Sophocles and Euripides overlapped for decades, but they wrote from different phases of Athenian moral life. Sophocles offered tragic nobility: a civic vision in which intelligence, courage, and culture conferred legitimacy, and in which suffering educated the polis toward order. Euripides issues a bleaker warning: suffering may teach nothing, and order itself may have failed.

Yet Euripides does not leave his audience with nihilism. He refuses to sermonize, but the lesson is unmistakable. Heracles saves the household from a tyrant and then annihilates it himself. The same logic applies to political actors whose hubris is narrated as necessity. Athens is a liberator turned destroyer, confident in the righteousness of its actions and blind to their consequences.

What remains, finally, is not law, power, or virtue, but human solidarity. Theseus does not purify Heracles. He remains with him. He refuses isolation as the final consequence of excess. If the gods are unreliable, justice unstable, and excellence insufficient, then survival depends on the capacity to acknowledge the consequences of one’s own strength.

Athens, Euripides suggests, may not be able to save itself through triumph, rationality, or institutional order alone.
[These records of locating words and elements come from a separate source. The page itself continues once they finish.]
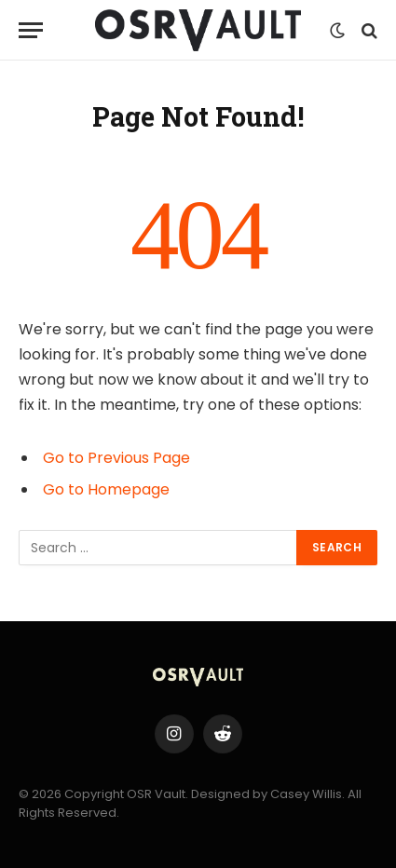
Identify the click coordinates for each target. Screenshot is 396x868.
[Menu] (31, 30)
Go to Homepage (106, 489)
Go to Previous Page (116, 457)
But it might yet endure if it can learn to sit with what it has done and to recognize itself in those who have acted on its behalf.

And there is a final human sentiment: Euripides ends his play with Heracles mourning,

The man who would prefer great wealth or strength more than love, more than friends, is diseased of soul

Euripides, Heracles, trans. William Arrowsmith

To which the closing chorus enjoins,

We go in grief, we go in tears, who lose in you our greatest friend.

Twelve years after the play is produced, the Athenian fleet is annihilated. The Spartans are victorious. But no one wins.